Biotechnologists are jumping at the chance to use the revolutionary gene-editing tool known as CRISPR. The molecular gadget can be programmed to accurately tweak the DNA of any organism, but scientists need software algorithms to hasten the programming process. Dozens of teams are developing such software, and each faces the task of keeping up with rapidly evolving science and an increasingly crowded field.
CRISPR—short for Clustered, Regularly Interspaced, Short Palindromic Repeats—is a genetic phenomenon found in microbes that scientists adapted to disable a gene or add DNA at precise locations in the genetic code. CRISPR isn’t the first gene-editing tool on the block, but it is by far the simplest and cheapest, and since its adaptation four years ago, it has proliferated globally. Researchers can use it to knock out genes in animal models to study their function, give crops new agronomic traits, synthesize microbes that produce drugs, create gene therapies to treat disease, and potentially—after some serious ethical debate—to genetically correct heritable diseases in human embryos.
In less than four years, CRISPR “has transformed labs around the world,” says Jing-Ruey Joanna Yeh, a chemical biologist at Massachusetts General Hospital’s Cardiovascular Research Center, in Charlestown, who contributed to the development of the technology. “Because this system is so simple and efficient, any lab can do it.” Traditional genome modification techniques involve shuttling DNA into cells without knowing where in the genome it will stick. Editing with CRISPR is like placing a cursor between two letters in a word processing document and hitting “delete” or clicking “paste.” And the tool can cost less than US $50 to assemble. There are other genome-editing systems that are as precise as CRISPR, but they must be customized for every use and require far more expertise and resources to assemble.

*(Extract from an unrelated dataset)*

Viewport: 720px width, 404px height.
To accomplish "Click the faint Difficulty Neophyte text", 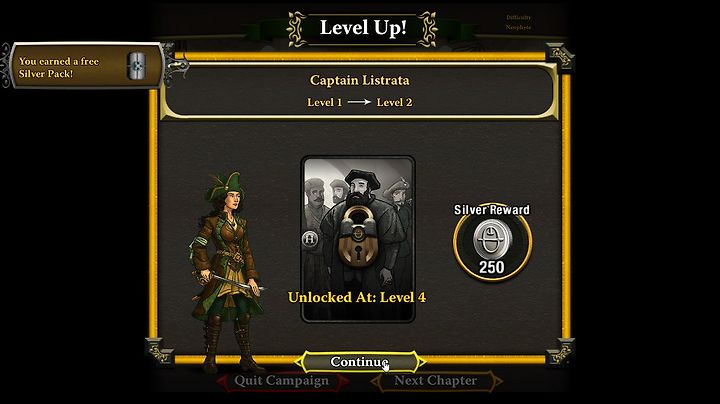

CRISPR systems are equipped with two main features: a short strand of programmable genetic code (called a guide RNA) and a protein (usually an enzyme called Cas9) that acts as a pair of molecular scissors. Once the complex is introduced into a cell, the guide RNA ushers Cas9 to a precise location in an organism’s DNA sequence (or genome), sticks to it like Velcro, and lets the Cas9 snip the DNA. The cell’s own machinery then repairs the cut, chewing up a bit of DNA or adding some in the process, thus disrupting the gene. Researchers can also intentionally introduce a piece of new genetic code to the site.
Guide RNAs find their targets in an organism’s genome by looking for a DNA segment with a complementary code of molecules. The molecules are called bases and are represented by the letters A (adenine), T (thymine), G (guanine), and C (cytosine).